1. Giant Airborne Leeches invade fashion show. Film at 11.
2. Al Qaeda's use of dalmatians for suicide bombers led to a mild rebuke from PETA.
3. Side effects of excessive masturbation include hairy palms and spotted vision.
4. Andrew Sullivan's cataracts prevent him from receiving the full effect of 'The Boyfriend's' sexy lingerie.
5. After years of laboring in obscurity, Cruella De Vil is finally embraced by the fashion crowd.
6. Fort Worth's play to become a new center of high fashion was ruined when the backwash from Tommy Hilfiger's helicopter flung cow-chips all over the place.
7. In Tennessee gay bars, it's traditional to spit tobacco at bad drag queens.
9. Through the rain of black confetti, Kobe entirely failed to notice that Dennis Rodman was open.

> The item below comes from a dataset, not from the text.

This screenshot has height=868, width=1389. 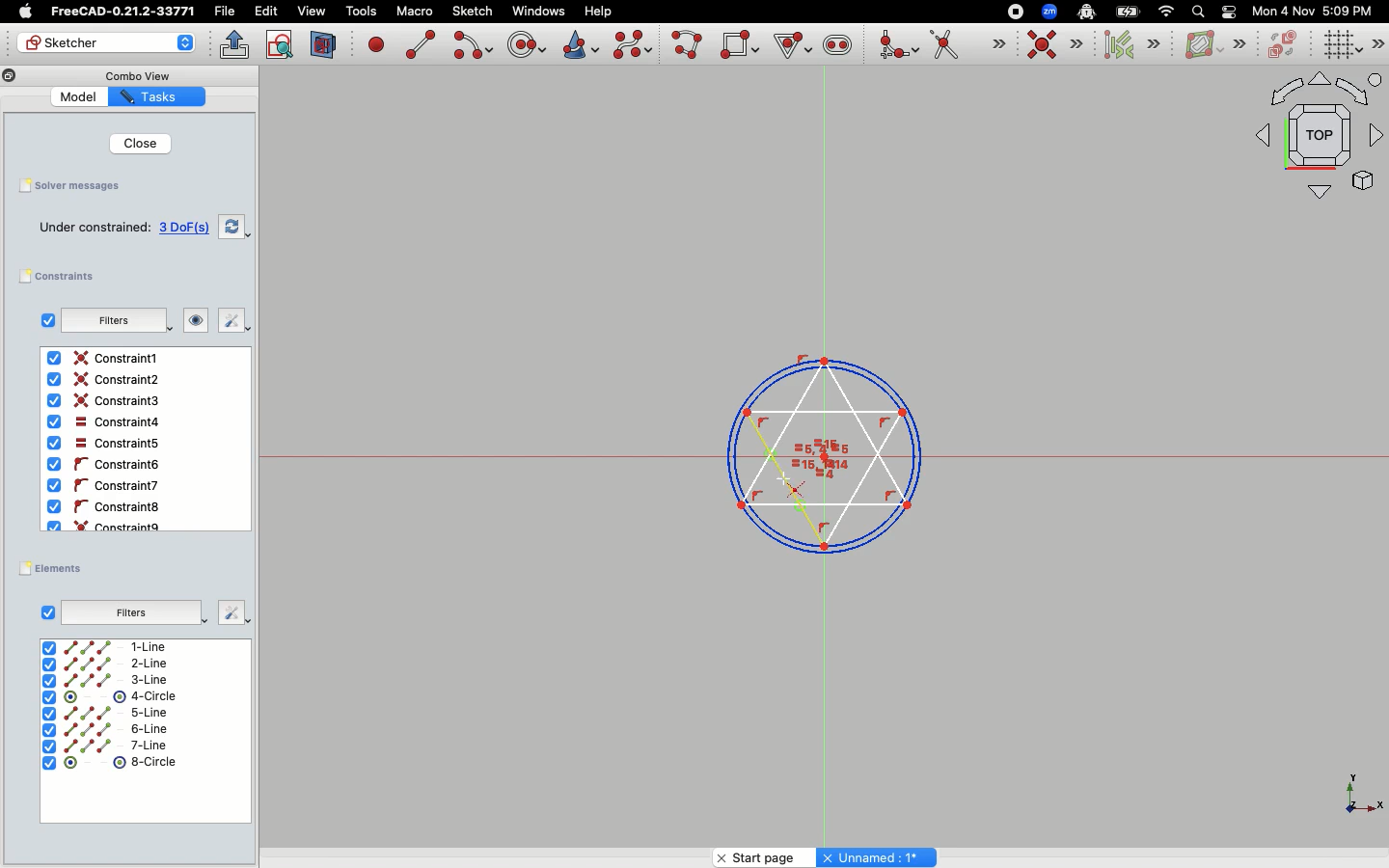 What do you see at coordinates (125, 227) in the screenshot?
I see `Under constrained 3 DoF(s)` at bounding box center [125, 227].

10. Publicity Still From Zoolander 2: Walk on the Wild Side.
Best of Submariner
See what happens when you fight the Estee Lauder counter gals when they want to give you a free makeover?
Other than radical Muslim males, the rage in Paris this year is to combine gold lamé, black velvet and a personal wasp swarm.

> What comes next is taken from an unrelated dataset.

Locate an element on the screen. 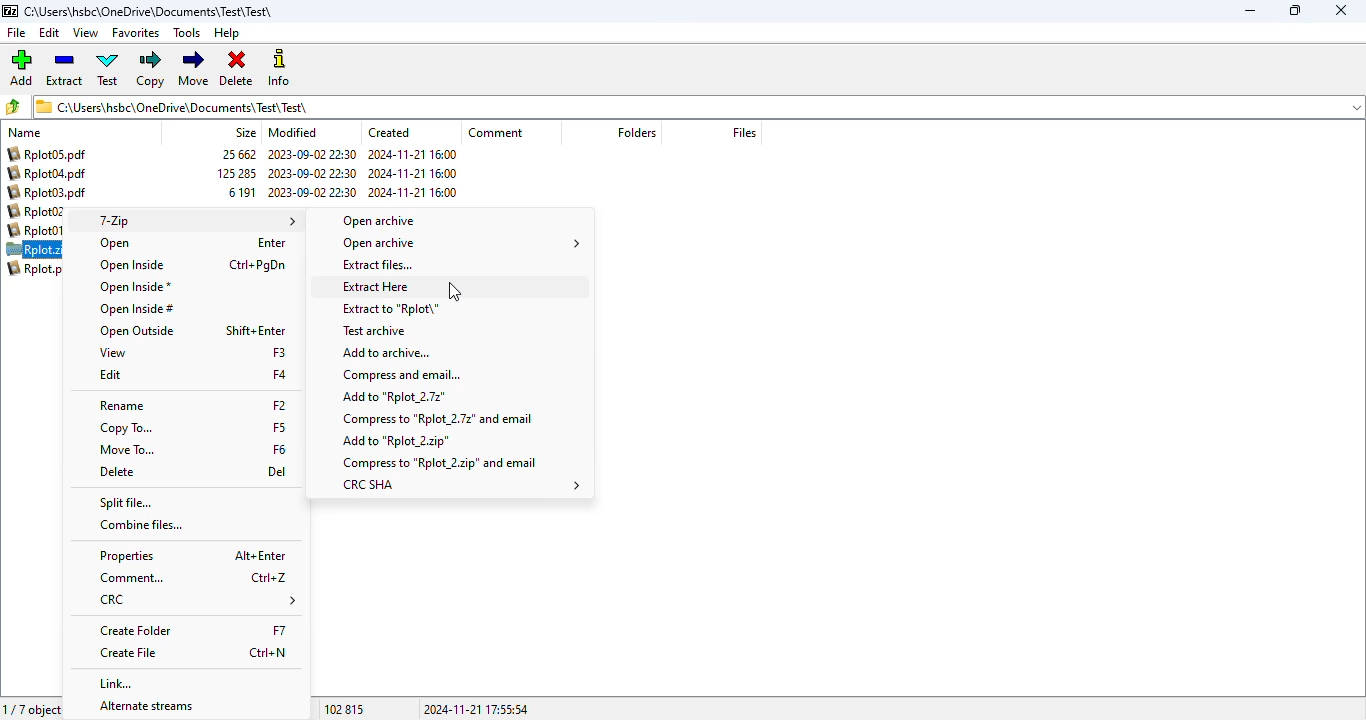 This screenshot has height=720, width=1366. info is located at coordinates (277, 67).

Jeannette waltzed in amidst a swarm of flies, yet resplendent in her pilfered gold, mahogany leg, and two eye-patches. Henri realized she was indeed, the smelliest pirate hooker of them all!
Best of Cybrludite
Daryl Hannah hits the sci-fi convention circuit to cash in on a re-release of "Bladerunner".
It's just a jump to the left....
Best of T. Harris
Cindy was a true professional. Not even an infestation of locusts could derail her steely determination to model ridiculous clothes, wear stupid-ass hair-dos, and have fake sunglasses painted on her face.
Inspired by The Paperboy
Terrence McNally's newest play is based on Chris Ofili's portrait of an Elephant-dung-splattered Virgin Mary. McNally insists he didn't intend to offend Christians.